The drive-through parking spot is positioned between the outdoor kitchen and guest quarters.

Primed for entertaining, the outdoor kitchen features a barbecue, beverage refrigerator and dishwasher set against a wall of Heath Ceramics tile, as well as under-counter cabinetry and hidden storage in the walls. Ceiling fans and heaters hung beneath the exposed corrugated copper roof ensure the space remains equally comfortable on hot days and cool evenings, and builder Shawn P. Bettega Construction managed hide the necessary wiring to maintain a seamless appearance. 

Inside the guesthouse portion of the structure, a bay window overlooks the vineyard in the spacious bedroom, which has enough room to accommodate a small table and chairs and sitting area. The bathroom is easily accessible from the entryway without the need to pass through the bedroom, making it well-suited for pool-time use. 

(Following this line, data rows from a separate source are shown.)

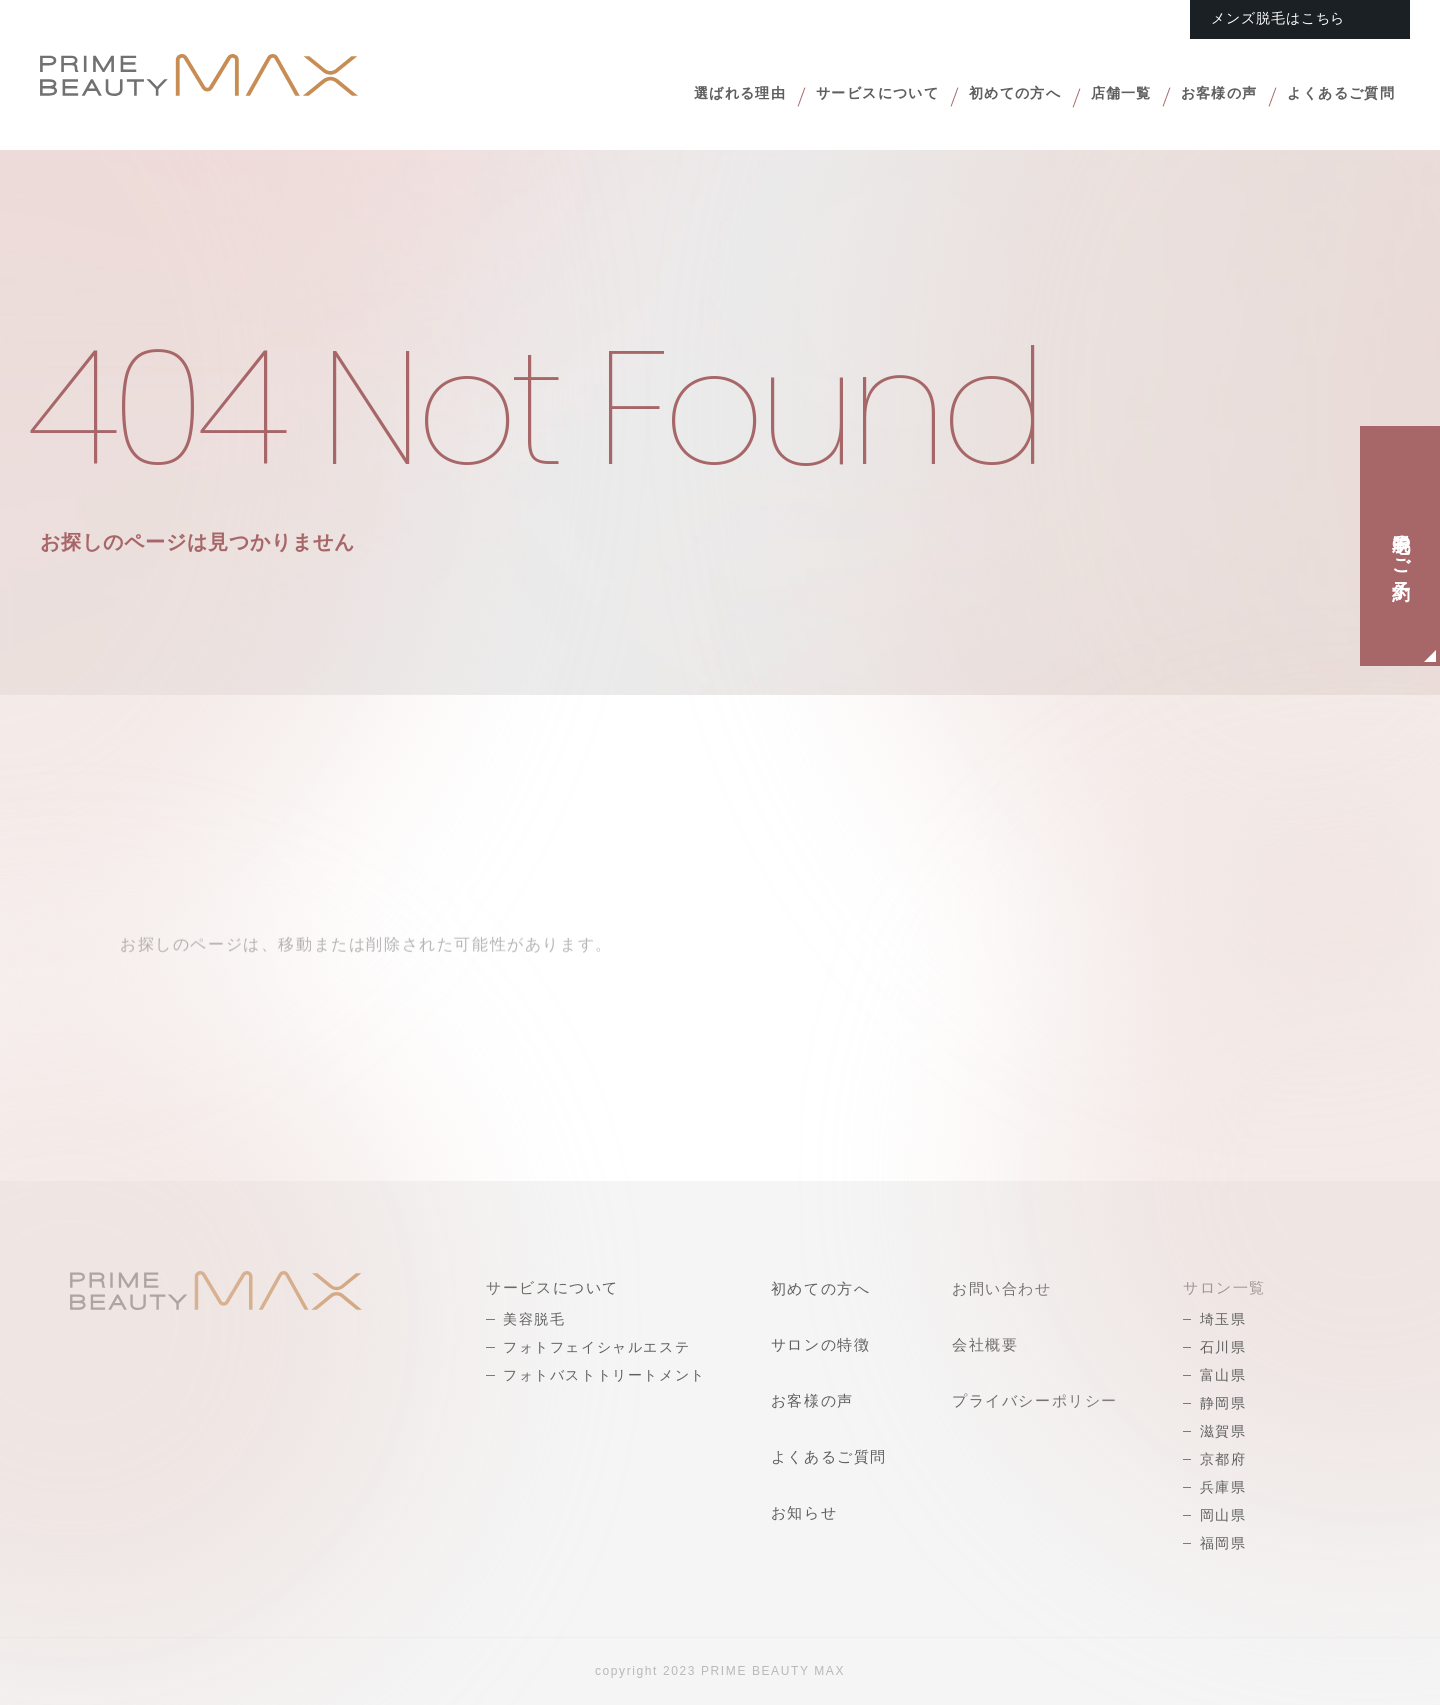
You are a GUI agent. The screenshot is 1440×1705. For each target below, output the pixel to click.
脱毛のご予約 (1401, 546)
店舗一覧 (1088, 96)
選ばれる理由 (664, 96)
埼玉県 (1223, 1319)
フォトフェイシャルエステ (596, 1347)
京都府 (1223, 1459)
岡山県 (1223, 1515)
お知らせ (804, 1512)
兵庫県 (1223, 1487)
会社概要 (985, 1344)
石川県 (1223, 1347)
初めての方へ (971, 96)
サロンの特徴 (821, 1344)
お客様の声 (1198, 96)
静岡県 (1223, 1403)
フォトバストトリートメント (604, 1375)
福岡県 (1223, 1543)
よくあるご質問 (1333, 96)
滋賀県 (1223, 1431)
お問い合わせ (1002, 1288)
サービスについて (817, 96)
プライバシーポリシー (1035, 1400)
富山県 (1223, 1375)
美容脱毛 (534, 1319)
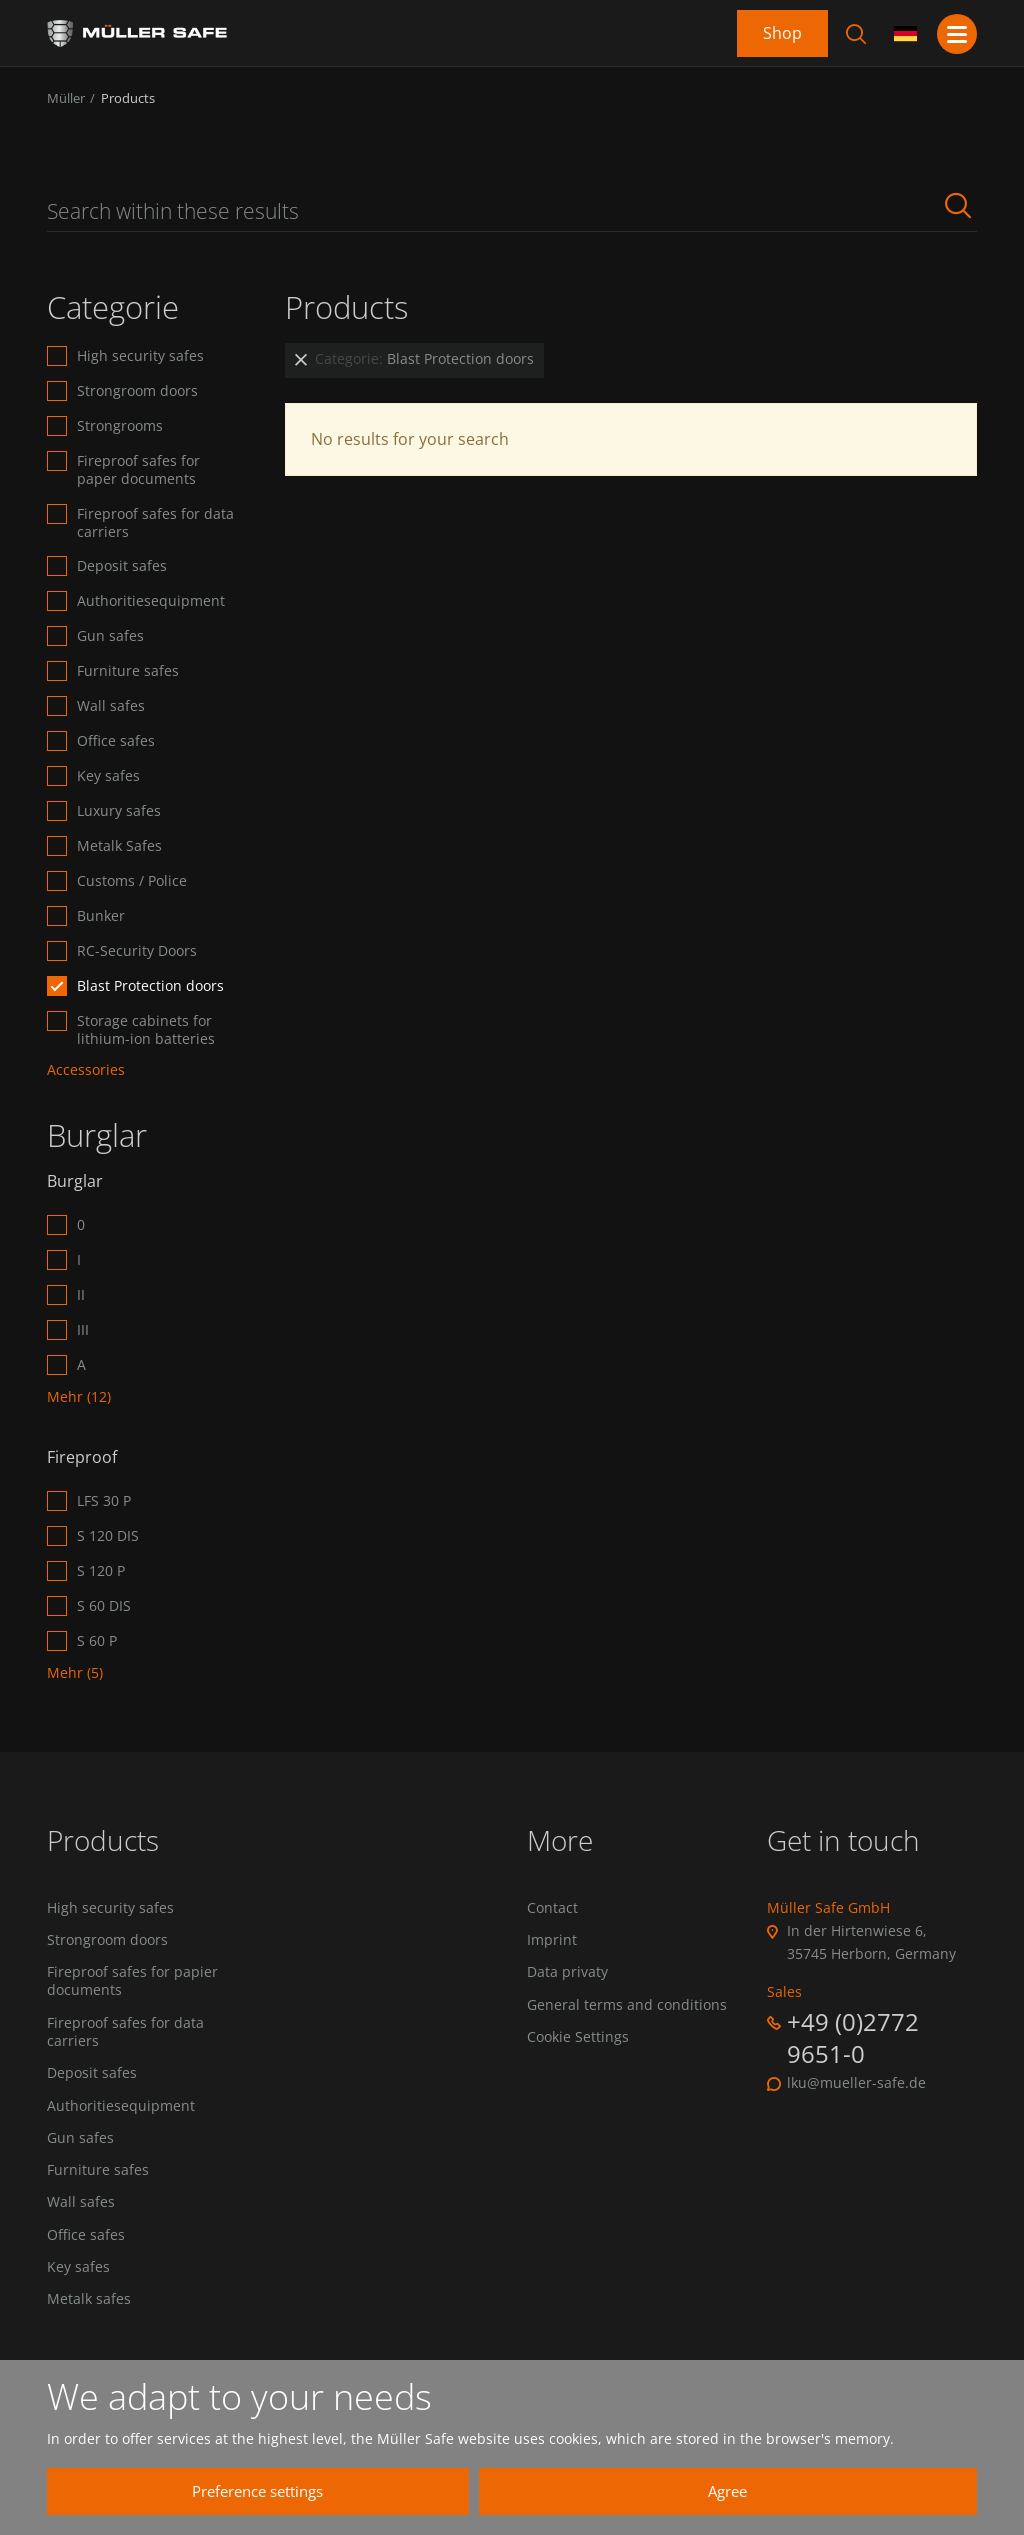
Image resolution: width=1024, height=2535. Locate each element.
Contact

“Since the renovation, we spend as much, if not more, time outside than inside, including the winter, given the use of ceiling heaters and the fire pit,” Jackson says. “We practically live in the outdoor barn, sipping coffee in the morning on the patio facing the valley vineyards and cooking meals in the outdoor kitchen, whether it’s just the two of us or we’re hosting a group of friends. And, Thomas uses the guest suite as an office when working from home, which helps separate work from play.” 

The pool area has also been vastly improved, not only by because it’s now aligned with the new entertaining structure, but also through cohesive landscaping and hardscaping designed by Lucas & Lucas.

“While set apart from the house, the pool now feels like part of the overall experience, as it’s an easy walk over the creek with the addition of a concrete bridge,” Ranese says. “We now have this wonderful wine country complex where every element is seamlessly interconnected by stunning landscaping and thoughtful sightlines. It’s a space that we truly cherish and enjoy.”